Stewart-Taylor, Jon stewart-taylorj at anx.com
Wed Feb 25 08:56:03 EST 2009


> [...] a sense of what 5 degrees means [...]

Hold your closed fist out at arm's length.  That's 5 degrees.  That's
also the approximate field of view of most binoculars of the 7x35 or
10x50 variety, and many finder scopes.
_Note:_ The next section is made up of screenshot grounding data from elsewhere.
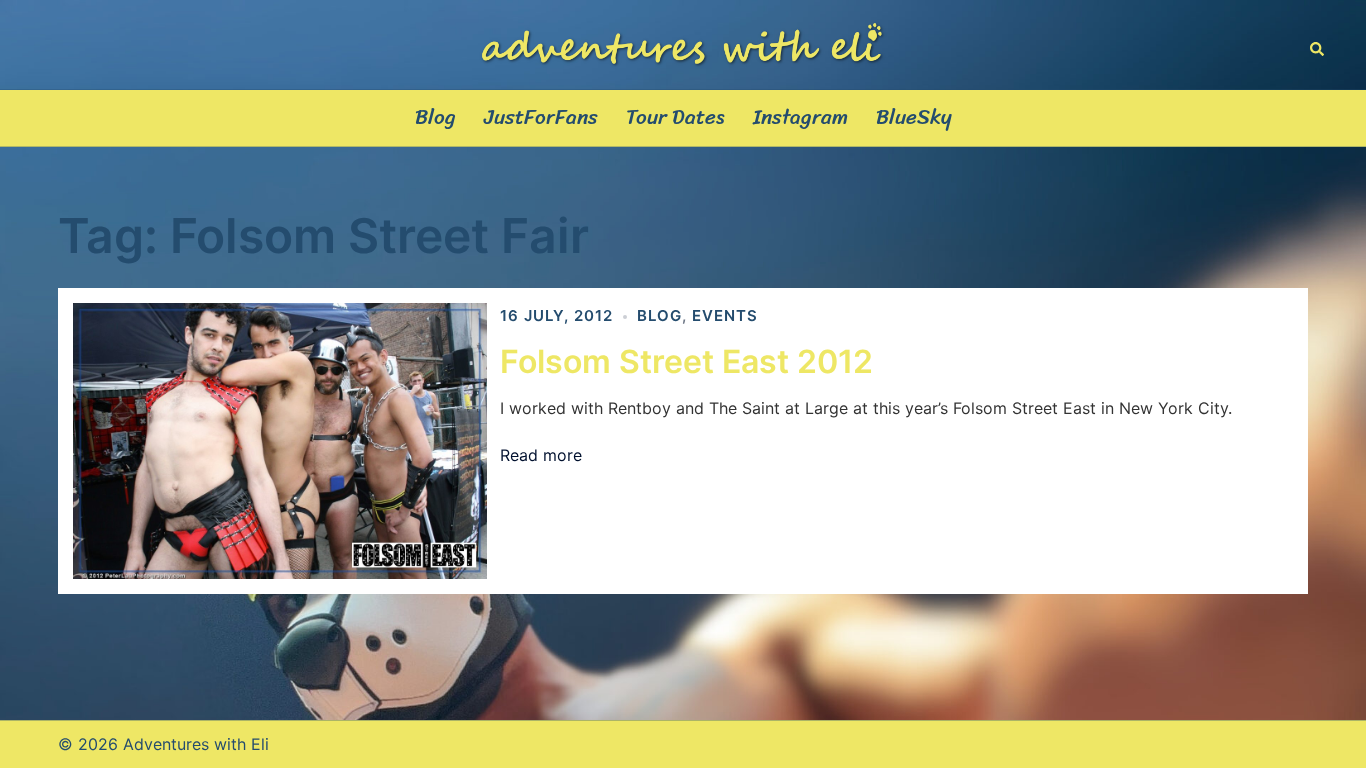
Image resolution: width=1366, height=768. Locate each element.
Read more (541, 455)
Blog (435, 117)
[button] (1318, 44)
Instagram (800, 117)
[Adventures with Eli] (683, 43)
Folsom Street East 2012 (686, 361)
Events (725, 315)
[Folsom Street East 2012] (280, 441)
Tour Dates (675, 117)
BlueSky (914, 117)
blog (659, 315)
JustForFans (541, 117)
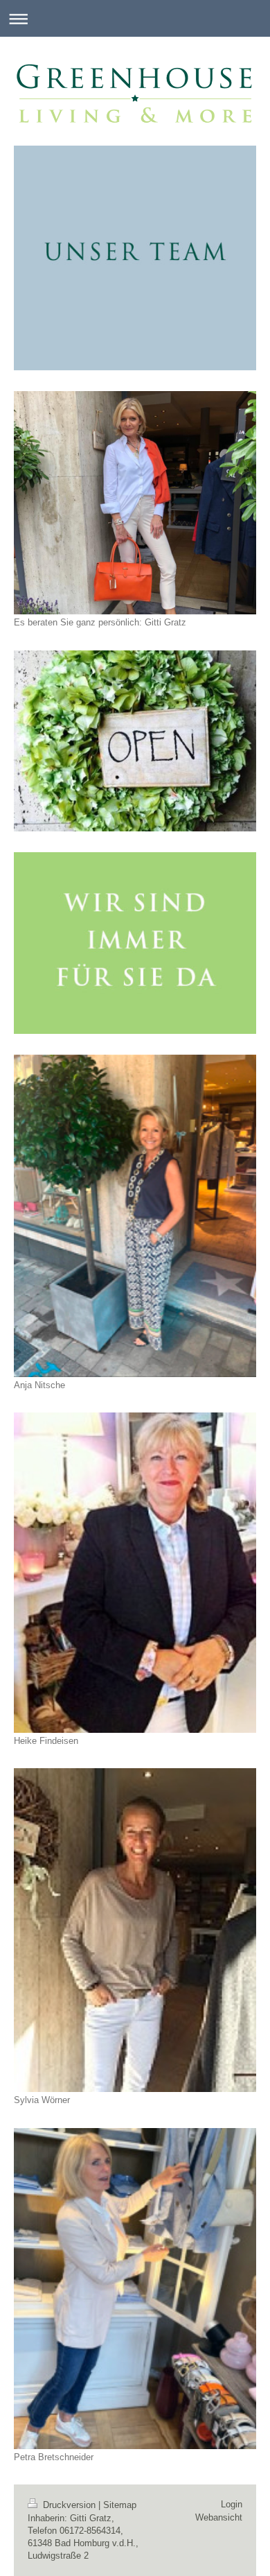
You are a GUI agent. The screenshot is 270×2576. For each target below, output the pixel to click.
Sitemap (119, 2505)
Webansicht (218, 2517)
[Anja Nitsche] (135, 1216)
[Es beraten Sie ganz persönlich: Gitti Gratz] (135, 503)
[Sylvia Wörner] (135, 1930)
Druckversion (69, 2505)
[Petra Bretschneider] (135, 2288)
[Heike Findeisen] (135, 1572)
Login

Oh, and a bit over one
outer-Telrad-ring: if you center your guide star (or planet), then move
it to the outer ring, then move one inner ring, that's 5 degrees.

Especially for things like finding bright comets, i strongly recommend
using a pair of binoculars first.  You can often just sweep the object
up, and even if it's not directly visible, you get an idea of what the
field will look like in the finder.

J.

-----Original Message-----
From: chaos-l-bounces at rtpnet.org [mailto:chaos-l-bounces at rtpnet.org] On
Behalf Of mdlemon at lemons-bend.com
Sent: Tuesday, February 24, 2009 9:12 PM
To: chaos-l at rtpnet.org
Subject: Re: [Chaos-l] [Fwd: Re: Nice Animated GIF Of Comet Lulin]



I went out with the scope to take a look but couldn't find the sucker.  
Of course, that direction is right between two houses with a blazing  
orange criminal street star shining in my eyes.

Give a noob a sense of what 5 degrees means in naked distances.